Turkey, ruled by the Justice and Development Party (or AKP), has over the past years openly opposed Bashar al-Assad’s rule in Syria. Still, it took Recep Tayyip Erdogan many years to actually send his troops next door . . . until late February that is.

About three weeks after the lifting of the siege of Kobani right across the Turkish-Syrian border and just days after having agreed to train a new “Syrian rebel” force in the central Anatolian town of Kırsehir, Turkey’s AKP-led government ordered its Armed Forces (or TSK, in its acronymized Turkish form) to perform a rather spectacular operation that began late Saturday and ended in the early hours of Sunday (21-22 February 2015).

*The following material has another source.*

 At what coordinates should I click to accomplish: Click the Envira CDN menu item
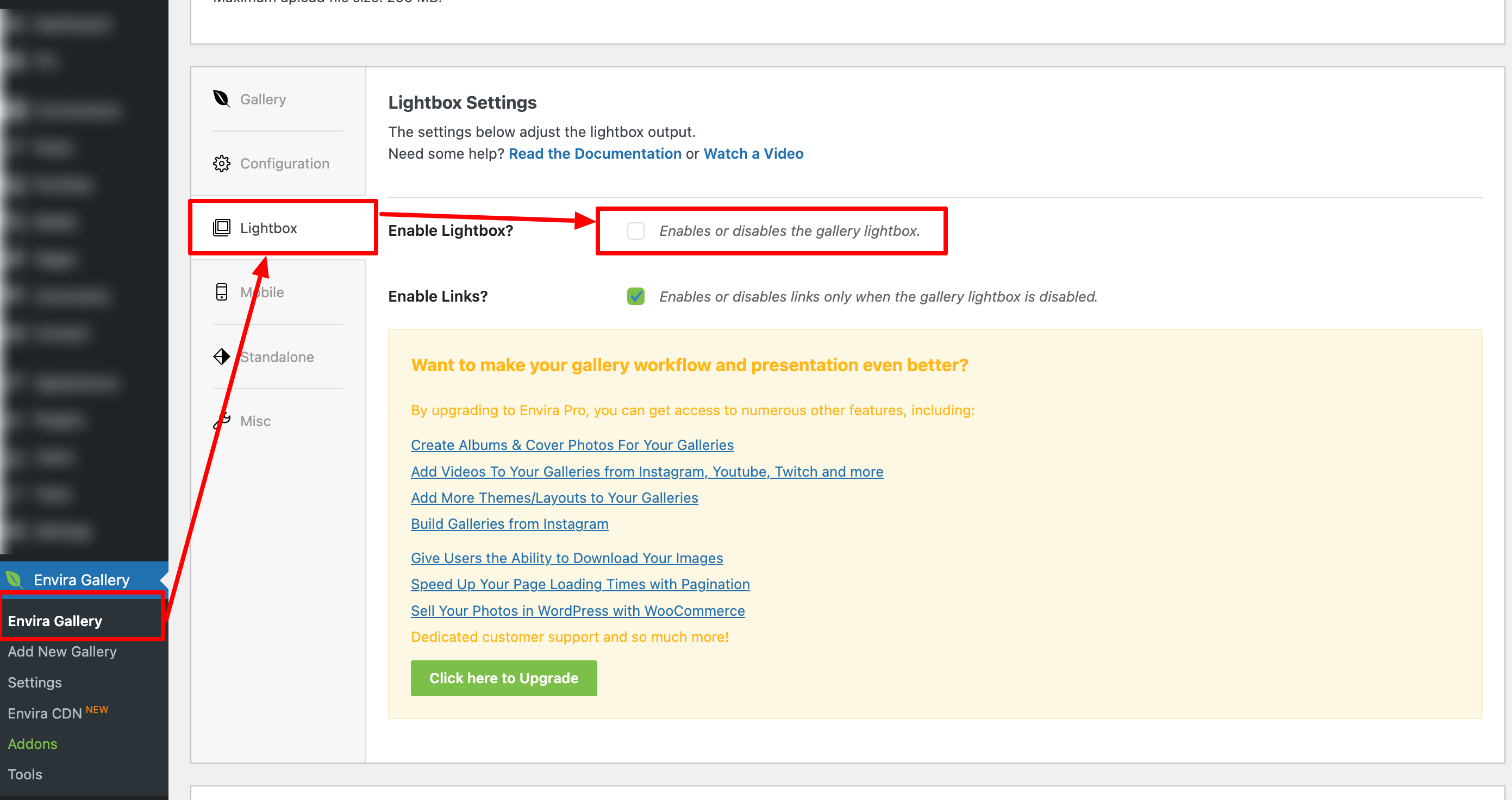45,713
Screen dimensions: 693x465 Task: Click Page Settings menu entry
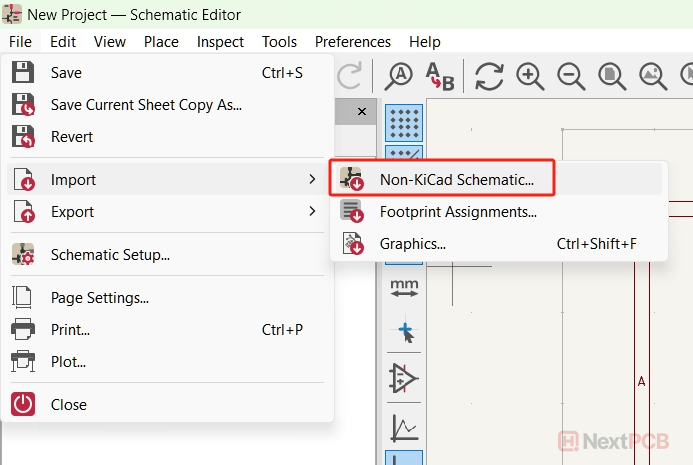(100, 298)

Turkish troops crossed into Syrian territory to remove the remains of “the grandfather of Sultan Osman, the founder of the Ottoman dynasty” (an obscure historical figure called Suleyman Shah) as well as the Turkish soldiers guarding his tomb inside Syria.

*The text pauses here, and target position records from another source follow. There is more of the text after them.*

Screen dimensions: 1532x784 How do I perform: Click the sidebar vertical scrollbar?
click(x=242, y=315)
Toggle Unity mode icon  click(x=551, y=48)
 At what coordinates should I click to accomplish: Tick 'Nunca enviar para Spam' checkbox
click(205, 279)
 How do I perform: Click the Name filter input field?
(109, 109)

This strange rescue operation received the name ‘Shah Firat’. The existence of this Turkish exclave on Syrian soil goes back to 1921 when Ankara’s Grand National Assembly, then constituting the country’s provisional government, signed an agreement with the French, bringing an end to hostilities and demarcating the territories held by the provisional Turkish government and France, respectively. The document’s 9th article deals specifically with the tomb of Suleyman Shah, stipulating that the building and its grounds “shall remain, with its appurtenances, the property of Turkey, who may appoint guardians for it and may hoist the Turkish flag there.”

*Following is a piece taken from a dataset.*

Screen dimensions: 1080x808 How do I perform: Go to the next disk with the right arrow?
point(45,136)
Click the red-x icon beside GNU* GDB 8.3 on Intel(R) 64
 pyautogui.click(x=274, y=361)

The tomb has been in the Turkish media for many months now. As long ago as August 2013, the then-still-PM Tayyip Erdogan declared that the “tomb of Suleyman Shah [in Syria] and the land surrounding it is our territory. We cannot ignore any unfavorable act against that monument, as it would be an attack on our territory, as well as an attack on NATO land . . . Everyone knows his duty, and will continue to do what is necessary.”

As such, the Islamic State (or IS, then still primarily known as ISIS/ISIL) had been threatening the Turkish exclave ever since March 2014. In fact, in the course of the following month the AKP leadership even appeared willing to organize a false flag attack on the tomb to garner popular support in the then-upcoming local elections. In the end, however, a leaked recording of an incriminating conversation seems to have thwarted these efforts. Turkey’s government has long had diplomatic contacts and ties with the IS and other Islamist groups in Syria, notably the outfit named Ahrar al-Sham.